*WHAT YOU HAVE TO DO*.
Please continue the forum thread below about game masters handling players who befriend enemies, adding the next few posts after its last one.

It's almost like you didn't play the game

Also point of note, he's the only fight you can lose and not get a game over meaning he's the ONLY one pulling his punches so as not to actually hurt you. Even Toriel who actively tries to miss you is still throwing enough heat at you to kill you if it does hit you.

You kidnap my thread and I`m not even mad. I realy wanna play undertale now.

>I realy wanna play undertale now.
So do I. Even though it'd involve doing just what I was fighting against and ripping them all away from their happy ending.

The temptation is great.

Don't bother, the skeleton is the best part of the game and he's only in the first 30 minutes or so.

You talkin' shit about us kobolds?
Get that racist!

What are you two?
Is one of you the evil sibling of the other?
ShoulderAngel and -Devil?
Or are you just samfagging?

How about you let them play the way they like, and you instead present numerous social and diplomatic issues for them to work and overcome in order to wrought peace.

If you have any worth as a GM, you can accomplish this. If they decide someone NEEDS to die, let them decide this on their own, instead of having their hand forced.

samfagging

They are both devil. One of them is subtler.

I'd show how the enemies are evil

Maybe in one adventure they are searching for a group of bandits. They see the destruction of the villages. When they catch up to them they discover the bandits are worse than previously thought like cannibals and cultists.

Enemies like constructs, abominations, animals, anybody that doesn't speak their language.

Really you should let them be peacemongers when it makes sense and when they work for it. Having players that try to intelligently solve encounters can be a great change of pace.

Oh well and I thought I befriended them.

>If they need, they hold them at blades edge and restart the befriending process.

allaboutbirds.org/dinner-guests-how-wolves-and-ravens-coexist-at-kills/

Yeah, I'd get their friends fighting bitterly with each other, with the party trying to play peacekeepers. Naturally, the reasons why they fight shouldn't be resolved in 5 minutes.

...

...

The party I GM has managed to make a LOT of friends that way, funny enough. When it comes down to it, most people just... don't want to die or get maimed.

*SUPPLIED RECORDS*.
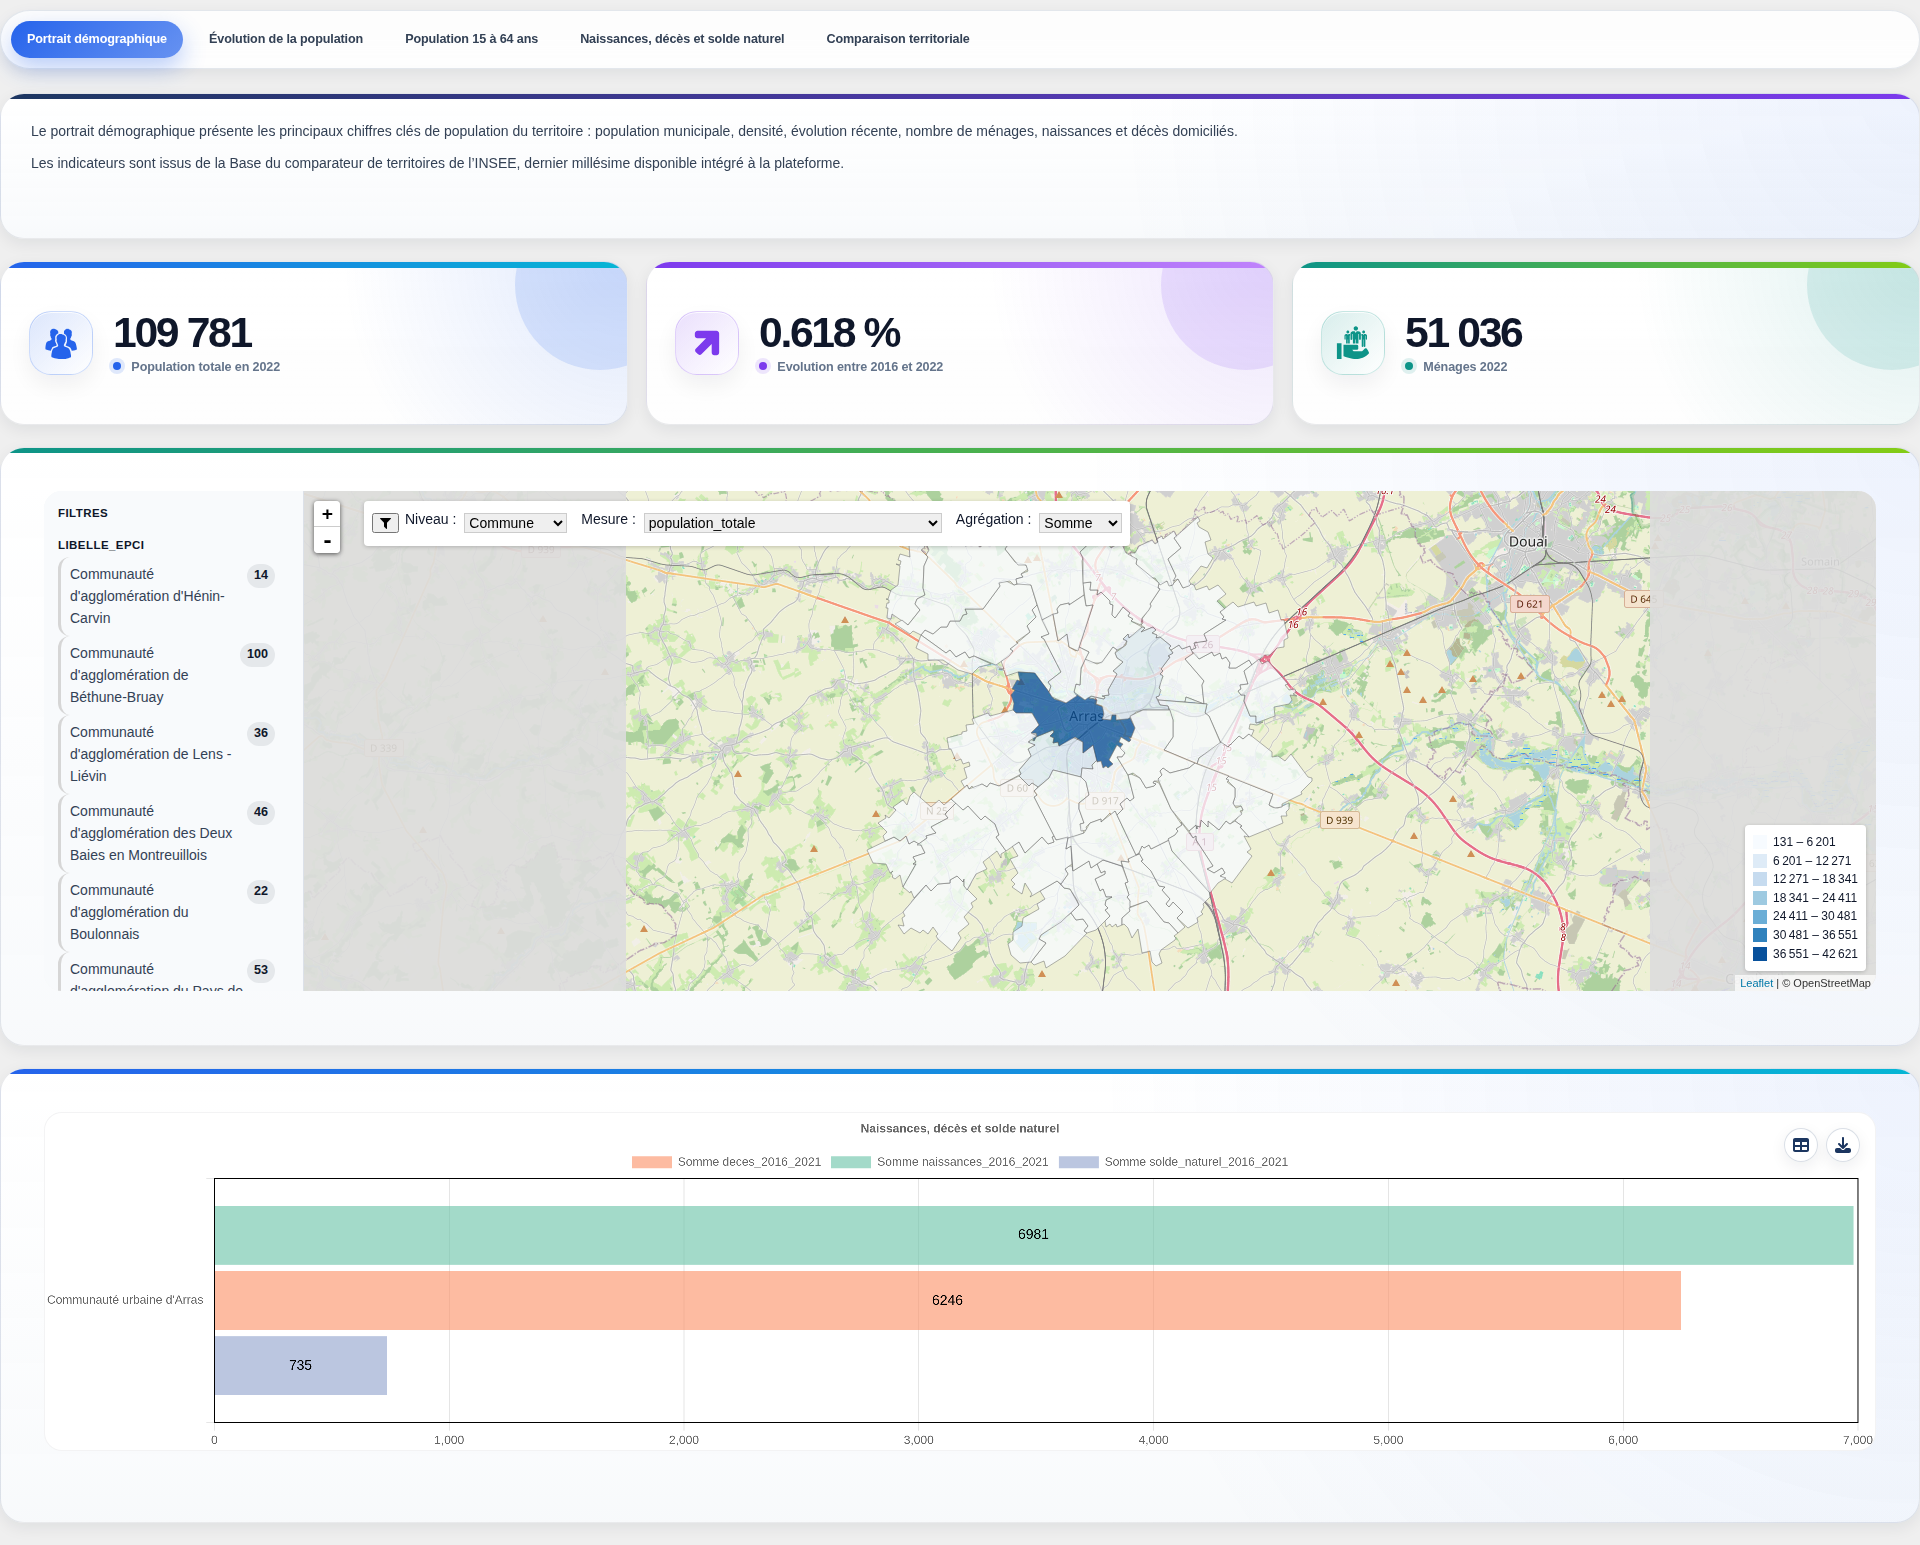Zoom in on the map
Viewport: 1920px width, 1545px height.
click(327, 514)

---

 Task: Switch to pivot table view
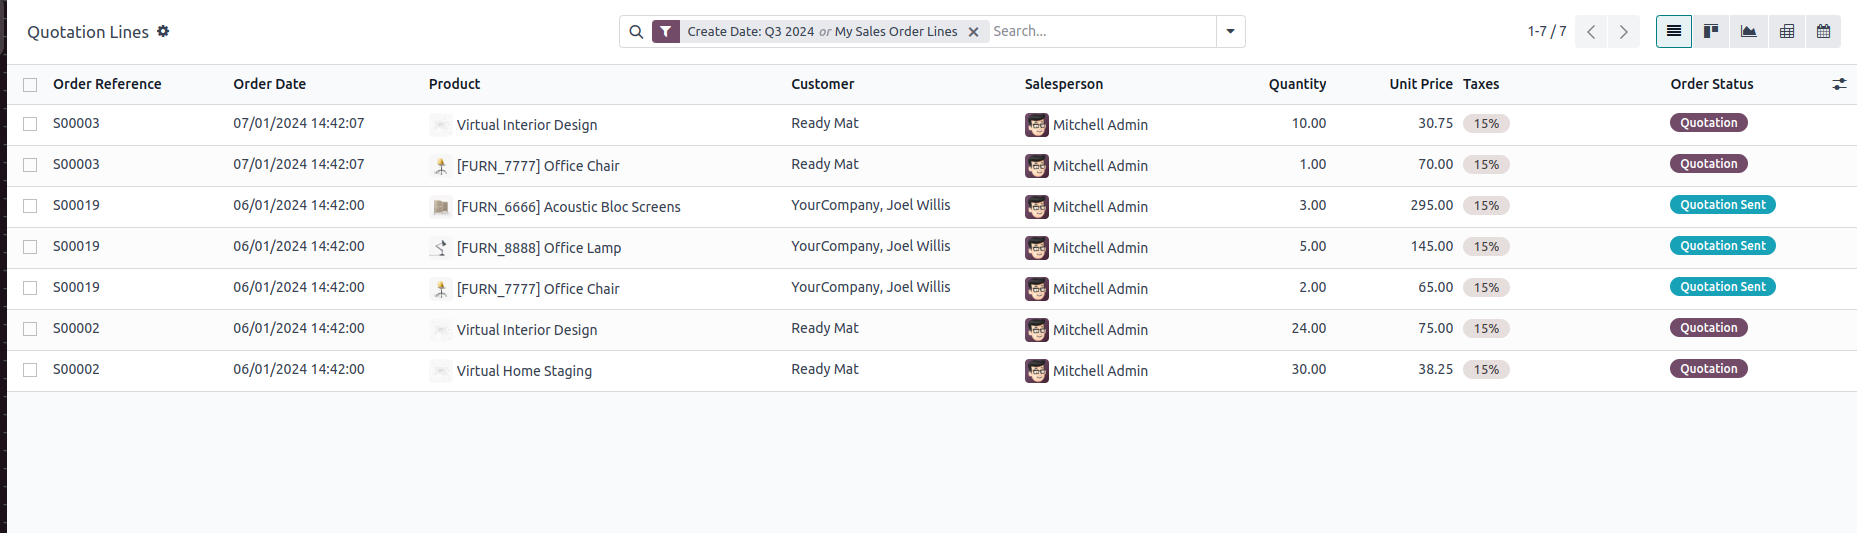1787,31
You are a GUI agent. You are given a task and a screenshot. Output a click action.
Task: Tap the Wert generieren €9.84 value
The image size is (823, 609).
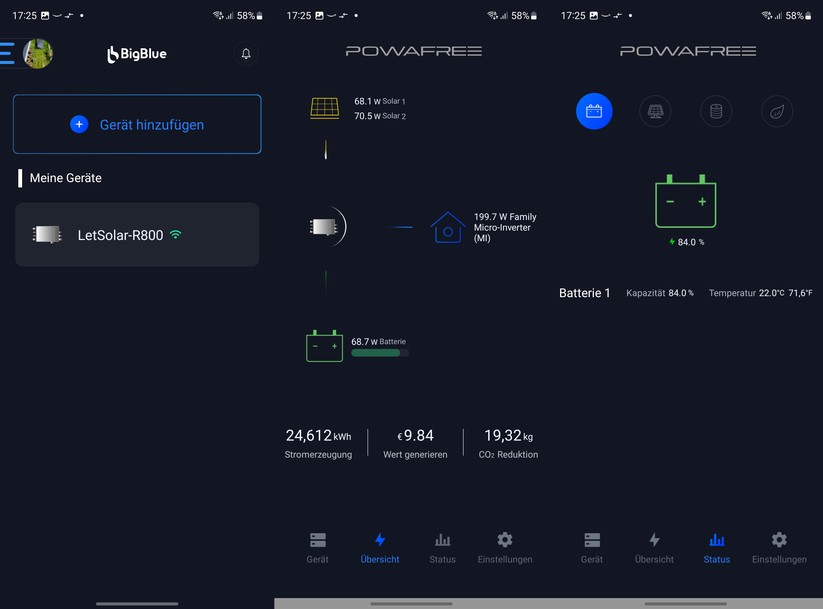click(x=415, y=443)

---

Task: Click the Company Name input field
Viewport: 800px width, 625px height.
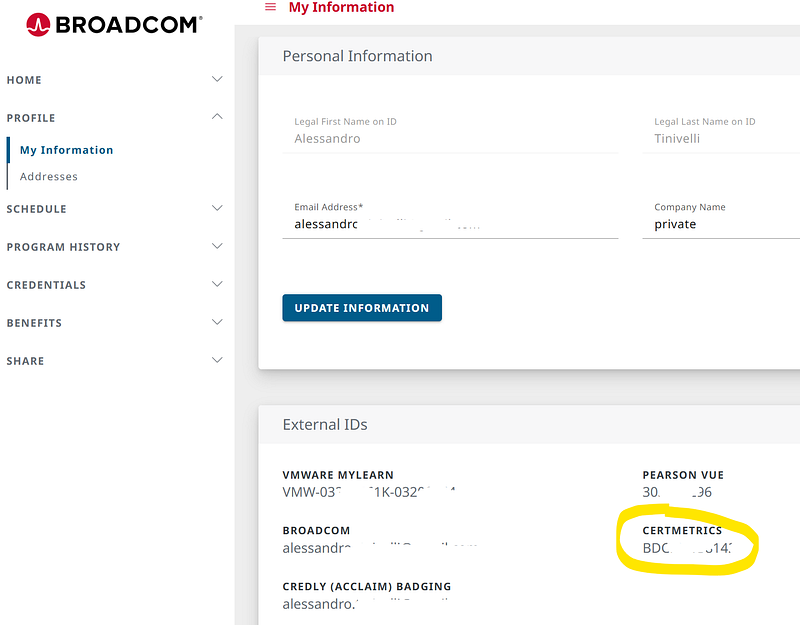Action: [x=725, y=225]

*TASK RESPONSE*.
How'd they keep their new-pressed friends loyalty?

Talking to them about their situation, chasing them off to let them live for another day, using their huge years-long forged toolbox of skills and powers, concerted effort in using social skills, appealing to the misery of their life situation and desperation with a solution, and tons of little outliers like accidental drugs and art, divine intervention, localized darkness nukes, terrascaping hellish places, blatant lies, eating contests, imprisonment and slow wearing down of ideals, cutting off armies from their home dimension and then letting them live in the outlands knowing they can't attack and win, seduction, cheating royal power through soul magics, superhuman skill in combat to try to force a Trigun kind of situation, inducing crippling crises of faith, and deicide.

However we have all quietly subconsciously agreed we want to fuck shit up, so their penultimate adventure right now is in an abandoned city full of RE7 style horrors who can't die. So they can kill AND diplomacy as they figure out the deal.

Some good posts in this thread. I agree with those suggesting undead and demons etc.

It's not always easy to portray evil, especially in a group that seems to be thinking, reasoning beings, but you have to be like the 19th century Brit writer and show the reader that there are, indeed unthinking, unreasoning things that lie on the outside of the borders of civilized society, and even worse....there are thinking, reasoning beings whose hearts are full of malice and who will bear no remorse if they destroy the lives of good people.

I think the trick here is to make enemies who don't have a sense of agency:

>Animalistic- like the Tyranid, this massive swarm of creatures have no higher thoughts than "eat everything" and cannot be communicated or reasoned with

>Believer- pic related, everything you say will be ignored as lies against their perfect evil god. They will willfully ignore even direct evidence that anything He says is wrong. And what He says is to smite unbelievers like yourself.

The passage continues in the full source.